• [DIRECTIONS]:
Transcribe exactly the lines that fall between the one holding "RRB Website (48, 630)" and the one holding "NFS-e, a Nota", inclusive, from the entries below.

RECORDS SHOWN START

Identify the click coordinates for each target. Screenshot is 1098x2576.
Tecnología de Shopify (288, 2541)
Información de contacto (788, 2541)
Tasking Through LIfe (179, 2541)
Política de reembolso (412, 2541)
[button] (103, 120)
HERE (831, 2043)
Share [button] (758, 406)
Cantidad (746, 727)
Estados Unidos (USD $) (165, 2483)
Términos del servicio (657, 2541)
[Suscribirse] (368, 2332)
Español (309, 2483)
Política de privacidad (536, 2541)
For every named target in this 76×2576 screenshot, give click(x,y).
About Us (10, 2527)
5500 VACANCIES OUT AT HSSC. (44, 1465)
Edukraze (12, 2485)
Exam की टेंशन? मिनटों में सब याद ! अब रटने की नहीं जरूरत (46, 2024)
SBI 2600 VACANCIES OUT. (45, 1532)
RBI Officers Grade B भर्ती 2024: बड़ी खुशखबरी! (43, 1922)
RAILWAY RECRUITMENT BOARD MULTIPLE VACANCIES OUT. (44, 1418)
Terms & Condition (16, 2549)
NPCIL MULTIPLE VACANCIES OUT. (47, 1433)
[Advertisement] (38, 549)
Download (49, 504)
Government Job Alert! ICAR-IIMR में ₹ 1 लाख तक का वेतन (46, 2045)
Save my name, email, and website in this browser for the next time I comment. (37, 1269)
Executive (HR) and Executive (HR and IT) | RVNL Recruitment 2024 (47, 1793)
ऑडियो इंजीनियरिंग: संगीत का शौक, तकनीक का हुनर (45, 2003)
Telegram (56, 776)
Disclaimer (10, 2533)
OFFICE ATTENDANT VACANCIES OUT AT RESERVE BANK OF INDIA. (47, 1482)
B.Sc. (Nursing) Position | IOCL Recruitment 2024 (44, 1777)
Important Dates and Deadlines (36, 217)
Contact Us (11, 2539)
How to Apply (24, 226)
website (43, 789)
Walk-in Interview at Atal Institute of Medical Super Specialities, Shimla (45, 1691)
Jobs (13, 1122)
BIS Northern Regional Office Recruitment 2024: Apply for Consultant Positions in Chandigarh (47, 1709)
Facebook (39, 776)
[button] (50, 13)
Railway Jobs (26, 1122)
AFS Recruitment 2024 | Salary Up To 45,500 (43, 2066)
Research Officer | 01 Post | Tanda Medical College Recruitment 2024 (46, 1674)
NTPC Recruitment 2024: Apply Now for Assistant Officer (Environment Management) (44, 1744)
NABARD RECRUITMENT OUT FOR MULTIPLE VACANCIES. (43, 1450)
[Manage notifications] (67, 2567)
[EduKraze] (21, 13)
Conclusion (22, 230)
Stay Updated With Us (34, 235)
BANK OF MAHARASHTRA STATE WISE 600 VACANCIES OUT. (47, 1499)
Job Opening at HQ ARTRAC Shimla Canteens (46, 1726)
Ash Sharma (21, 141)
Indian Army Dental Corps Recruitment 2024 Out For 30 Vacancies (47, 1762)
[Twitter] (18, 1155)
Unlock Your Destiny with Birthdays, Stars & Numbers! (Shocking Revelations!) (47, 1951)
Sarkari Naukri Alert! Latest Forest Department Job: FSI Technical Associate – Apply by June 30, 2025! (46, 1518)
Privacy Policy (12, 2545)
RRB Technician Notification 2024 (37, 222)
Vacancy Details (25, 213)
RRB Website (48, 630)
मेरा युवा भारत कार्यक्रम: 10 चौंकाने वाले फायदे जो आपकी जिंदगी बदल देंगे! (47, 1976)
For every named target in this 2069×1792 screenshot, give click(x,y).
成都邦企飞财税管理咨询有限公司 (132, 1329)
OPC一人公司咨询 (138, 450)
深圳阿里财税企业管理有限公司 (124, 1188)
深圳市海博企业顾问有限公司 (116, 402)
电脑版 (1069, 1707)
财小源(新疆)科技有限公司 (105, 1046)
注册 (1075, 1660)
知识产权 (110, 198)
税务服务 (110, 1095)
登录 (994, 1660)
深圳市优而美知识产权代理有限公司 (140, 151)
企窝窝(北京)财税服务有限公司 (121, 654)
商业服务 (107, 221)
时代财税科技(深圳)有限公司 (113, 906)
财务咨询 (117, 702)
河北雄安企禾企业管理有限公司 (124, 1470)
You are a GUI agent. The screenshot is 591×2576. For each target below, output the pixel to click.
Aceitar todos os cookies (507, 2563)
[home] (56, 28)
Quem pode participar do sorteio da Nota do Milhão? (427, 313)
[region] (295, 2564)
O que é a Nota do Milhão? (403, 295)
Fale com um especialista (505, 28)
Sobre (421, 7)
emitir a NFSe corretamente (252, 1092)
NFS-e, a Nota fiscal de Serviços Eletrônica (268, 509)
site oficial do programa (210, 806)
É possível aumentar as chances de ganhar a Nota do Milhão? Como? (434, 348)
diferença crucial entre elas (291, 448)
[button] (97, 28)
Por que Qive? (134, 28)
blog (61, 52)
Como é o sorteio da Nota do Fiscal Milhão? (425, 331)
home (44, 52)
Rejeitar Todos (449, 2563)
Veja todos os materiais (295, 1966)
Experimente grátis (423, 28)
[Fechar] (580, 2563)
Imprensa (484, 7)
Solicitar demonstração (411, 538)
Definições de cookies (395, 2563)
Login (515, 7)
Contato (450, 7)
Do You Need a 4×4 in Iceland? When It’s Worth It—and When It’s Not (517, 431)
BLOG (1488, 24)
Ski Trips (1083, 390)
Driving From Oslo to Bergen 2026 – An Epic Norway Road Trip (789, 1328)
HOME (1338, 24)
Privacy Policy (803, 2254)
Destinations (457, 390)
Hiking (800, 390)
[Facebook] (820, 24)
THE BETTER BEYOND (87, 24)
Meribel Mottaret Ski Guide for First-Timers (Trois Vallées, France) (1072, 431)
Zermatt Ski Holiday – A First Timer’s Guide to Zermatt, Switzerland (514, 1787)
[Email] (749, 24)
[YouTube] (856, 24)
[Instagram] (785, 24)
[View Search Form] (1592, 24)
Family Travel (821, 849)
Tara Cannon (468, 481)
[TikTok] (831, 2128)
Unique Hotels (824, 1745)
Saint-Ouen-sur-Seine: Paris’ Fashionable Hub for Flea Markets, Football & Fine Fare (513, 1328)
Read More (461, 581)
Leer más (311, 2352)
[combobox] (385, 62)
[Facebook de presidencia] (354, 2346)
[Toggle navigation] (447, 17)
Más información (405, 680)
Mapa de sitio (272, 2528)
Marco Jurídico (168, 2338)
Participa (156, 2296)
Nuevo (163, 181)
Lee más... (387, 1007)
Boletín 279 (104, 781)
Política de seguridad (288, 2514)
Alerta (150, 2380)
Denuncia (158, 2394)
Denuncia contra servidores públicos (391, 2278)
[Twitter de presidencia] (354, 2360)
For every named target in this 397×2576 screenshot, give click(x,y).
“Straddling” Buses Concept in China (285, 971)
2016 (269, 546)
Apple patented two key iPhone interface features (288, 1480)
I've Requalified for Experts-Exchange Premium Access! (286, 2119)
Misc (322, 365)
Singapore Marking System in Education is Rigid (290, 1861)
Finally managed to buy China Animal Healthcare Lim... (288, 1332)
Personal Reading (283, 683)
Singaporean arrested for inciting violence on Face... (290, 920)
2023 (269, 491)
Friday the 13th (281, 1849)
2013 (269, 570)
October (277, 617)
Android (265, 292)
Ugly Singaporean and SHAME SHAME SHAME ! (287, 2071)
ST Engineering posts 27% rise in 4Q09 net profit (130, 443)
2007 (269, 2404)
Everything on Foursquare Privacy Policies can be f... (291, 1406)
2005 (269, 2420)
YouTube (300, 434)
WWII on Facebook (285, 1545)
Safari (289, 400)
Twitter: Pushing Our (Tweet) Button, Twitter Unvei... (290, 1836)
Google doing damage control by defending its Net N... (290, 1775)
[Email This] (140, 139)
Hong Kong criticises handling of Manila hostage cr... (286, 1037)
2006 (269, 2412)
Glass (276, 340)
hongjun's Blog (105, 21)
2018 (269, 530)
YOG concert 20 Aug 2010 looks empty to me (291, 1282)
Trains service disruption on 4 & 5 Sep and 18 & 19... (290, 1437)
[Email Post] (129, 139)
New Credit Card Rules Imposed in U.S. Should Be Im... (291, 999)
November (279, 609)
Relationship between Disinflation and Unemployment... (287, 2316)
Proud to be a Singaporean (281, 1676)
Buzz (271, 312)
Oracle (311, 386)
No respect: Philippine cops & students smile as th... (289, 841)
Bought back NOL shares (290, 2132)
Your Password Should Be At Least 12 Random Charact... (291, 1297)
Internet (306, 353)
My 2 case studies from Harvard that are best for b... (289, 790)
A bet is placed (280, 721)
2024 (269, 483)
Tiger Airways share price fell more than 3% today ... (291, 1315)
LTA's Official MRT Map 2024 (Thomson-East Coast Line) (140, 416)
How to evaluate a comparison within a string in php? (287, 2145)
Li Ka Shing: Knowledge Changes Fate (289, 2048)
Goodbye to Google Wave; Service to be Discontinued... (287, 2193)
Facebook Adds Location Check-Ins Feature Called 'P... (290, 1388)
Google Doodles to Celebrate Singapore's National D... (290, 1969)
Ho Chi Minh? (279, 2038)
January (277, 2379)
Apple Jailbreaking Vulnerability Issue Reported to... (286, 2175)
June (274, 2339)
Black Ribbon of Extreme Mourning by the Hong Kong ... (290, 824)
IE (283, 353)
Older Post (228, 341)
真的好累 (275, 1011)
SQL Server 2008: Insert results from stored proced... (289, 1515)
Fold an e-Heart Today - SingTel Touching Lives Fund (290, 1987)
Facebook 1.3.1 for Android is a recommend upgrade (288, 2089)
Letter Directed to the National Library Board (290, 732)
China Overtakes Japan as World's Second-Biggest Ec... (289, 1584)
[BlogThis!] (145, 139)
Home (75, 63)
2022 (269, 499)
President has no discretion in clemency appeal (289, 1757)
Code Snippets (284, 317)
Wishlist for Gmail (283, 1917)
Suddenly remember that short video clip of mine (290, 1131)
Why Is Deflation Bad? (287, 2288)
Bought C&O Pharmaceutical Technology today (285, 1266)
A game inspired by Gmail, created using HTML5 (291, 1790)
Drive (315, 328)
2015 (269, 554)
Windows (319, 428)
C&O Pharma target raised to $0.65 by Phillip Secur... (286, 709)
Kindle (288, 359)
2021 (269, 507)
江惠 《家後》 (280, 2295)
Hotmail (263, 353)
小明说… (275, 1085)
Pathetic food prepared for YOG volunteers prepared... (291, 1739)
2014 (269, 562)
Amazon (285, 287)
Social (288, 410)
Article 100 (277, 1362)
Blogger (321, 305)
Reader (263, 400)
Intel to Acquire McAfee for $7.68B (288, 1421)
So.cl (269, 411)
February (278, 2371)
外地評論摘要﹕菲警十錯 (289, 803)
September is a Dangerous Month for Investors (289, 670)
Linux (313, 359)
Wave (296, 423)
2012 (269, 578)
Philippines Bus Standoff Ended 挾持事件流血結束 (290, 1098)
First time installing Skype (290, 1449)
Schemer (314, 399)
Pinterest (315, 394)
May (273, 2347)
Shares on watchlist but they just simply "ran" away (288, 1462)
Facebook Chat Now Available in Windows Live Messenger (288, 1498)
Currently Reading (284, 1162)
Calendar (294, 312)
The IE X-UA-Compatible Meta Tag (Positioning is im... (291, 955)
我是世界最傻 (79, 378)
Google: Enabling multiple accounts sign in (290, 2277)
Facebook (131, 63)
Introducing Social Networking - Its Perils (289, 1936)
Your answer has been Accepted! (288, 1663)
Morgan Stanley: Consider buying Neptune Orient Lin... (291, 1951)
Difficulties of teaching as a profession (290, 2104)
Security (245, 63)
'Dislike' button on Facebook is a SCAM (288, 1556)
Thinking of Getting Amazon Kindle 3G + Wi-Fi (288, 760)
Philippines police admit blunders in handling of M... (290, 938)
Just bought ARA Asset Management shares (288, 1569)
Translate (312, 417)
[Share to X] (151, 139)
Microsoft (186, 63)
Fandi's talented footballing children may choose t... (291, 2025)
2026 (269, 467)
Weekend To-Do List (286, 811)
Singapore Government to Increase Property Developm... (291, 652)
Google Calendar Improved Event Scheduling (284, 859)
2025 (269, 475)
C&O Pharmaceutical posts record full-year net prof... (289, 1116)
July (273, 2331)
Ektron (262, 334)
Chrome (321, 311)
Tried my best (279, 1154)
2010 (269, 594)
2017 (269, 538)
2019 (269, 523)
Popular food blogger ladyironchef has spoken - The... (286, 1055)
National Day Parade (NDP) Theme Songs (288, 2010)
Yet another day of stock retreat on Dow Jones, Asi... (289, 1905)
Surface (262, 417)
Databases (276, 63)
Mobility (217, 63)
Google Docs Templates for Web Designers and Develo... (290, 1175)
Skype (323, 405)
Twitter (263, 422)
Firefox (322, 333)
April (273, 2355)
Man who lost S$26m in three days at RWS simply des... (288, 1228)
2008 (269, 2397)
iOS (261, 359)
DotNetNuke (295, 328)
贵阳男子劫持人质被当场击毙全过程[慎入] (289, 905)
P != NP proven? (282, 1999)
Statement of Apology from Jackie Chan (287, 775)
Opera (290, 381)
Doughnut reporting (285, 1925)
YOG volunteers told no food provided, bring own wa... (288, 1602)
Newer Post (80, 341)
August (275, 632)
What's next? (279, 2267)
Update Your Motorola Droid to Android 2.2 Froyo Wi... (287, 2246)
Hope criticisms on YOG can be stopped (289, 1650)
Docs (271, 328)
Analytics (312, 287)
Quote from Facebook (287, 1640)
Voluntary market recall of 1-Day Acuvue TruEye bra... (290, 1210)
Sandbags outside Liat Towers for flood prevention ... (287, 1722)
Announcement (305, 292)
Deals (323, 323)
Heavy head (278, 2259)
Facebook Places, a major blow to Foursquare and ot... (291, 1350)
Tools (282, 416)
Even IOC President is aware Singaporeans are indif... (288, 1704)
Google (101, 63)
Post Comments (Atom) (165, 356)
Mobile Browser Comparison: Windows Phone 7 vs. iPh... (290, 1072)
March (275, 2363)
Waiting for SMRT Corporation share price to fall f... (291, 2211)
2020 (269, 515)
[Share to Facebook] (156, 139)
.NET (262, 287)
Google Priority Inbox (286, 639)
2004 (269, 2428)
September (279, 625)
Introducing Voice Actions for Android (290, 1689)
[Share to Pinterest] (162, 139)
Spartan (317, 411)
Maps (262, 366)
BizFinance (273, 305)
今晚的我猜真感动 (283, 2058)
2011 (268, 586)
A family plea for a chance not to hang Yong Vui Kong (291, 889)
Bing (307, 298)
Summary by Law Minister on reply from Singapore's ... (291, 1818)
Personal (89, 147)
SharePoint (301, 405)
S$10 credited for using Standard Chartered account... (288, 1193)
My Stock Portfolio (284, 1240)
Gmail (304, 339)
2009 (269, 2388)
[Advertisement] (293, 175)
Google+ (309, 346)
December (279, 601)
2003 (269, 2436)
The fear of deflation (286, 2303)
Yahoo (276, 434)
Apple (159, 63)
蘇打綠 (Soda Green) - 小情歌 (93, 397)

RECORDS SHOWN END

• [PROBLEM SOLUTION]:
RRB Website (48, 630)
मेरा युवा भारत कार्यक्रम: 10 चौंकाने वाले फायदे जो आपकी जिंदगी बदल देंगे! (47, 1976)
For every named target in this 2069×1792 screenshot, give click(x,y).
成都邦企飞财税管理咨询有限公司 (132, 1329)
OPC一人公司咨询 (138, 450)
深圳阿里财税企业管理有限公司 (124, 1188)
深圳市海博企业顾问有限公司 (116, 402)
电脑版 (1069, 1707)
财小源(新疆)科技有限公司 (105, 1046)
注册 (1075, 1660)
知识产权 (110, 198)
税务服务 (110, 1095)
登录 (994, 1660)
深圳市优而美知识产权代理有限公司 (140, 151)
企窝窝(北京)财税服务有限公司 (121, 654)
商业服务 (107, 221)
时代财税科技(深圳)有限公司 (113, 906)
财务咨询 (117, 702)
河北雄安企禾企业管理有限公司 (124, 1470)
You are a GUI agent. The screenshot is 591×2576. For each target below, output the pixel to click.
Aceitar todos os cookies (507, 2563)
[home] (56, 28)
Quem pode participar do sorteio da Nota do Milhão? (427, 313)
[region] (295, 2564)
O que é a Nota do Milhão? (403, 295)
Fale com um especialista (505, 28)
Sobre (421, 7)
emitir a NFSe corretamente (252, 1092)
NFS-e, a Nota fiscal de Serviços Eletrônica (268, 509)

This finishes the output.